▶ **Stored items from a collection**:
☆ ☆ ☆ ☆ ☆
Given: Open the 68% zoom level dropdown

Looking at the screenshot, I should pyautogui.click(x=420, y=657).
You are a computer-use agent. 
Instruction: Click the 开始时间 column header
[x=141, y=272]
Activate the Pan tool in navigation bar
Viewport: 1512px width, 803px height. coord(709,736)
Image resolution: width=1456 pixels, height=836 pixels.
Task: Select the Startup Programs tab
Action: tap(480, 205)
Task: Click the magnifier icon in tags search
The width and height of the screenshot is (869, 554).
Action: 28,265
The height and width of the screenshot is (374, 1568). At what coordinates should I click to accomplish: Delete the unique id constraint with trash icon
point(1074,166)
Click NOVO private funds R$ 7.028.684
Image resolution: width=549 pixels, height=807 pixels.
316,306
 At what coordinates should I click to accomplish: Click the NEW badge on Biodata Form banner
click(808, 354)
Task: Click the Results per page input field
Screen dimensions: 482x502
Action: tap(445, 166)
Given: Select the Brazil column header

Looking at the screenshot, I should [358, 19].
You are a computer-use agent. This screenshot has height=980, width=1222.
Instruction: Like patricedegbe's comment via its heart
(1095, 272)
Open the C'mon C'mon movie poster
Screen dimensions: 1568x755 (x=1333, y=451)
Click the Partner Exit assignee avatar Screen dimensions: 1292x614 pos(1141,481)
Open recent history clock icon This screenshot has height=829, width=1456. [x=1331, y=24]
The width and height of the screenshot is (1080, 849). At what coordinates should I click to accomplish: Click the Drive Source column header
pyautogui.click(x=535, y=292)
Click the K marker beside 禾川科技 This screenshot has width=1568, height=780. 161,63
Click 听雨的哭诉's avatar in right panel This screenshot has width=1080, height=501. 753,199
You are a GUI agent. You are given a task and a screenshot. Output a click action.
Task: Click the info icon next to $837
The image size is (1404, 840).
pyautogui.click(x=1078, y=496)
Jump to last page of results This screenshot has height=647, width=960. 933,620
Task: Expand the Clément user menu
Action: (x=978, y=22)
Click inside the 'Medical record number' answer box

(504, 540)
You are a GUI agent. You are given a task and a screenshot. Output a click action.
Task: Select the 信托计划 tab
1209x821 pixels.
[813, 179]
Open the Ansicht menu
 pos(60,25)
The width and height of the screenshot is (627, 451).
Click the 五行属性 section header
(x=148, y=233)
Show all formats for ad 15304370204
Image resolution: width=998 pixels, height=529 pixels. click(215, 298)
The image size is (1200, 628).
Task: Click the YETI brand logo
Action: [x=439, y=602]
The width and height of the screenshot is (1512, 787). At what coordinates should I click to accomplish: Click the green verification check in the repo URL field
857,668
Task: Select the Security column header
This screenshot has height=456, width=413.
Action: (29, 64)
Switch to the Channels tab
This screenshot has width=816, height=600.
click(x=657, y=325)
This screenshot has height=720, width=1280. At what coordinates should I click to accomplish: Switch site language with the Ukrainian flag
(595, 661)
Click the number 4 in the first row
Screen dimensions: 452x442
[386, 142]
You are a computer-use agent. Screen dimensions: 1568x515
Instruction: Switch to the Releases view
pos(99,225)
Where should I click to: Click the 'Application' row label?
☆ ☆ ☆ ☆ ☆
▶ **DESCRIPTION OF THE TASK**: Edit the lines above so that "column header" becomes "column heading" everywhere it occurs. Leave everything else as it is.

▶ **SOLUTION BELOW**:
Given: Open the 68% zoom level dropdown

Looking at the screenshot, I should pyautogui.click(x=420, y=657).
You are a computer-use agent. 
Instruction: Click the 开始时间 column heading
[x=141, y=272]
Activate the Pan tool in navigation bar
Viewport: 1512px width, 803px height. coord(709,736)
Image resolution: width=1456 pixels, height=836 pixels.
Task: Select the Startup Programs tab
Action: tap(480, 205)
Task: Click the magnifier icon in tags search
The width and height of the screenshot is (869, 554).
Action: 28,265
The height and width of the screenshot is (374, 1568). At what coordinates should I click to accomplish: Delete the unique id constraint with trash icon
point(1074,166)
Click NOVO private funds R$ 7.028.684
Image resolution: width=549 pixels, height=807 pixels.
316,306
 At what coordinates should I click to accomplish: Click the NEW badge on Biodata Form banner
click(808, 354)
Task: Click the Results per page input field
Screen dimensions: 482x502
Action: tap(445, 166)
Given: Select the Brazil column heading

Looking at the screenshot, I should [358, 19].
You are a computer-use agent. This screenshot has height=980, width=1222.
Instruction: Like patricedegbe's comment via its heart
(1095, 272)
Open the C'mon C'mon movie poster
Screen dimensions: 1568x755 (x=1333, y=451)
Click the Partner Exit assignee avatar Screen dimensions: 1292x614 pos(1141,481)
Open recent history clock icon This screenshot has height=829, width=1456. [x=1331, y=24]
The width and height of the screenshot is (1080, 849). At what coordinates should I click to accomplish: Click the Drive Source column heading
pyautogui.click(x=535, y=292)
Click the K marker beside 禾川科技 This screenshot has width=1568, height=780. 161,63
Click 听雨的哭诉's avatar in right panel This screenshot has width=1080, height=501. 753,199
You are a GUI agent. You are given a task and a screenshot. Output a click action.
Task: Click the info icon next to $837
The image size is (1404, 840).
pyautogui.click(x=1078, y=496)
Jump to last page of results This screenshot has height=647, width=960. 933,620
Task: Expand the Clément user menu
Action: (x=978, y=22)
Click inside the 'Medical record number' answer box

(504, 540)
You are a GUI agent. You are given a task and a screenshot. Output a click action.
Task: Select the 信托计划 tab
1209x821 pixels.
[813, 179]
Open the Ansicht menu
 pos(60,25)
The width and height of the screenshot is (627, 451).
Click the 五行属性 section header
(x=148, y=233)
Show all formats for ad 15304370204
Image resolution: width=998 pixels, height=529 pixels. click(215, 298)
The image size is (1200, 628).
Task: Click the YETI brand logo
Action: [x=439, y=602]
The width and height of the screenshot is (1512, 787). At what coordinates should I click to accomplish: Click the green verification check in the repo URL field
857,668
Task: Select the Security column heading
This screenshot has height=456, width=413.
Action: (29, 64)
Switch to the Channels tab
This screenshot has width=816, height=600.
click(x=657, y=325)
This screenshot has height=720, width=1280. At what coordinates should I click to accomplish: Switch site language with the Ukrainian flag
(595, 661)
Click the number 4 in the first row
Screen dimensions: 452x442
[386, 142]
You are a computer-use agent. Screen dimensions: 1568x515
Instruction: Switch to the Releases view
pos(99,225)
Where should I click to: Click the 'Application' row label?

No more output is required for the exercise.